Hello Paul,
thanks for your analysis.
I want to share more statistics of my cluster to follow-up on your
response "You have way too few PGs in one of the roots".
Here are the pool details:
root@ld3955:~# ceph osd pool ls detail
pool 11 'hdb_backup' replicated size 3 min_size 2 crush_rule 1
object_hash rjenkins pg_num 8192 pgp_num 8192 autoscale_mode warn
last_change 294572 flags hashpspool,selfmanaged_snaps stripe_width 0
application rbd
removed_snaps [1~3]
pool 59 'hdd' replicated size 2 min_size 2 crush_rule 3 object_hash
rjenkins pg_num 64 pgp_num 64 autoscale_mode warn last_change 267271
flags hashpspool,selfmanaged_snaps stripe_width 0 application rbd
removed_snaps [1~3]
pool 60 'ssd' replicated size 2 min_size 2 crush_rule 4 object_hash
rjenkins pg_num 128 pgp_num 128 autoscale_mode warn last_change 299719
lfor 299717/299717/299717 flags hashpspool,selfmanaged_snaps
stripe_width 0 application rbd
removed_snaps [1~3]
pool 61 'nvme' replicated size 2 min_size 2 crush_rule 2 object_hash
rjenkins pg_num 8 pgp_num 8 autoscale_mode warn last_change 267125 flags
hashpspool stripe_width 0 application rbd
pool 62 'cephfs_data' replicated size 3 min_size 2 crush_rule 3
object_hash rjenkins pg_num 32 pgp_num 32 autoscale_mode warn
last_change 300312 lfor 300310/300310/300310 flags hashpspool
stripe_width 0 application cephfs
pool 63 'cephfs_metadata' replicated size 3 min_size 2 crush_rule 3
object_hash rjenkins pg_num 8 pgp_num 8 autoscale_mode warn last_change
267069 flags hashpspool stripe_width 0 pg_autoscale_bias 4 pg_num_min 16
recovery_priority 5 application cephfs
Any pg_num / pgp_num is monitored by Ceph, means I get a warning in the
log / health status if a pool is undersized.
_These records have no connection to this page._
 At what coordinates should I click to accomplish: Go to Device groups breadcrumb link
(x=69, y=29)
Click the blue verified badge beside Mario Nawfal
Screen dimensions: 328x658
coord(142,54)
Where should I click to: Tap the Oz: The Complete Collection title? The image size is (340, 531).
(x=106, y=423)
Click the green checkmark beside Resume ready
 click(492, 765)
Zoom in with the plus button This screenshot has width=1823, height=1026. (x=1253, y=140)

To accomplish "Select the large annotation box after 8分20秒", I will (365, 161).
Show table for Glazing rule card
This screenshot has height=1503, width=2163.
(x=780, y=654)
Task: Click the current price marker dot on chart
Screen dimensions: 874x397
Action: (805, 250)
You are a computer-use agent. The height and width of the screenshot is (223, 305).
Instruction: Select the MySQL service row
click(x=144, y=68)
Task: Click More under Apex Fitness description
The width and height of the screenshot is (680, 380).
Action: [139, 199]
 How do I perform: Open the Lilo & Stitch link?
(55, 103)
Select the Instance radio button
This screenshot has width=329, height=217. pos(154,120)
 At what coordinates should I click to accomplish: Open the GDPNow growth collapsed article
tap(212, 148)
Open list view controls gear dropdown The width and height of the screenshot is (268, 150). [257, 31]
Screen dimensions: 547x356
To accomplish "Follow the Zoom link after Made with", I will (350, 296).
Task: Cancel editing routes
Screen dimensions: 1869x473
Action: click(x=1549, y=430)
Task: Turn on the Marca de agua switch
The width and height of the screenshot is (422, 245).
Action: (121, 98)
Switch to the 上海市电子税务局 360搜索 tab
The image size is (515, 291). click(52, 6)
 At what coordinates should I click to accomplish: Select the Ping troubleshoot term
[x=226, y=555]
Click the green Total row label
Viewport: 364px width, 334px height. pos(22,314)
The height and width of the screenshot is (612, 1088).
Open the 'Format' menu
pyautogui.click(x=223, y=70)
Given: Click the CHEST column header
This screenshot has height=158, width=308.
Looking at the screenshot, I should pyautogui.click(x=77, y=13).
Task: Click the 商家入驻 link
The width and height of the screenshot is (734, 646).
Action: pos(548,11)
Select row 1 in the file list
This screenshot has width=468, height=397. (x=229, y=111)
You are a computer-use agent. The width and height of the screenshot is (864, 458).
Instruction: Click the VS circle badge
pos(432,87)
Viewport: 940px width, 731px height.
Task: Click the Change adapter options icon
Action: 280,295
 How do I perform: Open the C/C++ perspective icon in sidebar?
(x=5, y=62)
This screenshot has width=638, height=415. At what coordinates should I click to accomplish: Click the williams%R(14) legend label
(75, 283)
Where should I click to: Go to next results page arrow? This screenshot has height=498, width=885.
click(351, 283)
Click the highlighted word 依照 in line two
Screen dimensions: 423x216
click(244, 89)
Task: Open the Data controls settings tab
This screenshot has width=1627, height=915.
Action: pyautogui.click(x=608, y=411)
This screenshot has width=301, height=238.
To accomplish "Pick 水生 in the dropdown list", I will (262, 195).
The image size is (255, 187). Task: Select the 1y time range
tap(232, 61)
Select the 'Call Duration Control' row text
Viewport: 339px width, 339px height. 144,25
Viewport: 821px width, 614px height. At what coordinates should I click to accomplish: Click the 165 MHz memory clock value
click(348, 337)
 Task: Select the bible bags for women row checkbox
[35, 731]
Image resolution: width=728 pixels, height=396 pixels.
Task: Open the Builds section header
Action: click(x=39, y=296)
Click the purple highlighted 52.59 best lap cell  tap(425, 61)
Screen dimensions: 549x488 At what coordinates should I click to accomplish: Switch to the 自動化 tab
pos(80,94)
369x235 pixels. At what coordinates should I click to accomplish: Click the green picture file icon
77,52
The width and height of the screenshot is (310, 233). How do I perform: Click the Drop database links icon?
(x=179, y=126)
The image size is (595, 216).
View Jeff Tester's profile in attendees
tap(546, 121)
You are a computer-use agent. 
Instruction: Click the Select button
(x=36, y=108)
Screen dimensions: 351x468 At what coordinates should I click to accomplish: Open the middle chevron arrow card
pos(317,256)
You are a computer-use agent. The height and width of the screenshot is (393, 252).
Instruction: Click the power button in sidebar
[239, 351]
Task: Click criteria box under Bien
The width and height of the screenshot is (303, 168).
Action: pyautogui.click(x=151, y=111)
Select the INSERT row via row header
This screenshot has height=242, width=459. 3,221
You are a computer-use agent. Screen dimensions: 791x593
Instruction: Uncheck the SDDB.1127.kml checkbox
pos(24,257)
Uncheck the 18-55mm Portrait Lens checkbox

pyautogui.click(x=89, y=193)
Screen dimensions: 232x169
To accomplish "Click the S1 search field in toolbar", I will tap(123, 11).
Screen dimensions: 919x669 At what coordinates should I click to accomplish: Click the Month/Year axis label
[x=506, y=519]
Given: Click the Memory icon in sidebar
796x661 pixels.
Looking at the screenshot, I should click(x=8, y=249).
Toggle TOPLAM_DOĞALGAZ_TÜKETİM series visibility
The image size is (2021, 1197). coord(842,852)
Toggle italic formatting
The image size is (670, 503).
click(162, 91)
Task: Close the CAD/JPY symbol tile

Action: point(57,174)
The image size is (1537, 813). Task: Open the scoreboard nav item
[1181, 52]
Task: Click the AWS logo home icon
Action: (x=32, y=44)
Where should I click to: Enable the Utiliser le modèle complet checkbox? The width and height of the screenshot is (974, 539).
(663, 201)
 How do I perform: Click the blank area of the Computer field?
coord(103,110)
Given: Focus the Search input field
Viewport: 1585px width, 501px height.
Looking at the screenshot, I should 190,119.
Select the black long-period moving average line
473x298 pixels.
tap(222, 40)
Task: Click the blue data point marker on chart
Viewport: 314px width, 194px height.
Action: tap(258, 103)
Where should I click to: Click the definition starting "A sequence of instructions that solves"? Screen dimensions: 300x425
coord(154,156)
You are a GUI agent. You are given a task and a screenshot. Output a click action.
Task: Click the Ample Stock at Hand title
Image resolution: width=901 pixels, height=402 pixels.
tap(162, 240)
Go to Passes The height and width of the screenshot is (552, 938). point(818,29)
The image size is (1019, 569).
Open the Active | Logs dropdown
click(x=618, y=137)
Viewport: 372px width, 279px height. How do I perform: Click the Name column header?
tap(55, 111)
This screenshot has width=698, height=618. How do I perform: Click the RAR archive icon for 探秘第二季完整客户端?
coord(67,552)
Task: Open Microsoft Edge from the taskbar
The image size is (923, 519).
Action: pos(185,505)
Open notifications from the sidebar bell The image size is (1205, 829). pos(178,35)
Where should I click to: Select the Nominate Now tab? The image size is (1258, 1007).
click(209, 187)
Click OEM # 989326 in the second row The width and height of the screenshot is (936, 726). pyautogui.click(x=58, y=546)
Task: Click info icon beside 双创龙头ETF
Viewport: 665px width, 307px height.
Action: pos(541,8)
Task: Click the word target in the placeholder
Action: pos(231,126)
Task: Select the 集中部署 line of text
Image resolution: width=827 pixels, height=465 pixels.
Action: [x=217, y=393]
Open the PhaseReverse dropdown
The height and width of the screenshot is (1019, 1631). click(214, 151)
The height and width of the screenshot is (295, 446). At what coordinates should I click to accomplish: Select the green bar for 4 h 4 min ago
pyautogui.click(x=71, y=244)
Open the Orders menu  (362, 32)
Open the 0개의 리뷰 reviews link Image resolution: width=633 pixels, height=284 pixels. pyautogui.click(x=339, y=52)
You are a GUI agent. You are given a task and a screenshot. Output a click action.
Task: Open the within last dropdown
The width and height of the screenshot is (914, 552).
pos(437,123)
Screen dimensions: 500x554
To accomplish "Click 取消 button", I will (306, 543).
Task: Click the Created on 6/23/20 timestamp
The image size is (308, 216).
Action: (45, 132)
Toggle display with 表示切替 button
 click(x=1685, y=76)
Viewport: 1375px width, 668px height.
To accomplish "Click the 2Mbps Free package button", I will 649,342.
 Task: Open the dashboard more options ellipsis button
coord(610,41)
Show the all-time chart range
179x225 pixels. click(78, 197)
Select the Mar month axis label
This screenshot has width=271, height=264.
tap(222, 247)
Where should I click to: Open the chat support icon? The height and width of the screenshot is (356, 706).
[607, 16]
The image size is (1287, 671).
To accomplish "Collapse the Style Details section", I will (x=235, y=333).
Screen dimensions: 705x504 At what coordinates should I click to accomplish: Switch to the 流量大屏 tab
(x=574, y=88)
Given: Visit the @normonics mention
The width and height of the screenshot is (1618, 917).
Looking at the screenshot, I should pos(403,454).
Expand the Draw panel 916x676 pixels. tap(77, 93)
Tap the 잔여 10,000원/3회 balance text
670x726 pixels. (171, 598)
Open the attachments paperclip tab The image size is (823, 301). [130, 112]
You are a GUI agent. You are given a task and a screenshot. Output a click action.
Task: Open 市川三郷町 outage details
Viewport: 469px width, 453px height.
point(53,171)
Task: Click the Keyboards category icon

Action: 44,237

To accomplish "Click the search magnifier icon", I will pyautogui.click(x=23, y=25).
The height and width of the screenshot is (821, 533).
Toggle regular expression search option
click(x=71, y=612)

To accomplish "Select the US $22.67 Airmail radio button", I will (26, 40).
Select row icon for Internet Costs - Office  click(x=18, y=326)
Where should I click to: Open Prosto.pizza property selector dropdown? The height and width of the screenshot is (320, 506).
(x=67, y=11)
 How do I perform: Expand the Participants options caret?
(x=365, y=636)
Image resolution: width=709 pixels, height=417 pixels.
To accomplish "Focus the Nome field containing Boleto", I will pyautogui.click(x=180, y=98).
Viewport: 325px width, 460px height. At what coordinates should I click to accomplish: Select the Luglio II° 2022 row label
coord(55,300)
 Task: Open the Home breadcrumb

I didn't enable PG auto-scaler for any pool, though.
The calculation of PGs per Pool is done with pgcalc
<https://ceph.io/pgcalc/>.
Here's a screenshot <https://ibb.co/VjR6X3x> of this calculation.
My focus is on pool hdb_backup.
Based on these statistics
root@ld3955:~# ceph df detail
RAW STORAGE:
CLASS SIZE AVAIL USED RAW USED %RAW USED
hdd 1.4 PiB 744 TiB 729 TiB 730 TiB 49.53
nvme 23 TiB 23 TiB 43 GiB 51 GiB 0.22
ssd 27 TiB 25 TiB 1.9 TiB 1.9 TiB 7.15
TOTAL 1.5 PiB 792 TiB 731 TiB 732 TiB 48.02
POOLS:
POOL ID STORED OBJECTS USED
%USED MAX AVAIL QUOTA OBJECTS QUOTA BYTES DIRTY
USED COMPR UNDER COMPR
hdb_backup 11 241 TiB 63.29M 241 TiB
57.03 61 TiB N/A N/A 63.29M
0 B 0 B
hdd 59 553 GiB 142.16k 553 GiB
0.50 54 TiB N/A N/A 142.16k
0 B 0 B
ssd 60 2.0 TiB 530.75k 2.0 TiB
8.72 10 TiB N/A N/A 530.75k
0 B 0 B
nvme 61 0 B 0 0 B
0 11 TiB N/A N/A 0
0 B 0 B
cephfs_data 62 356 GiB 102.29k 356 GiB
0.32 36 TiB N/A N/A 102.29k
0 B 0 B
cephfs_metadata 63 117 MiB 52 117 MiB
0 36 TiB N/A N/A 52
0 B 0 B
there's only 57% used, but effectively I cannot store much more data
because some OSDs are filling up by +80%.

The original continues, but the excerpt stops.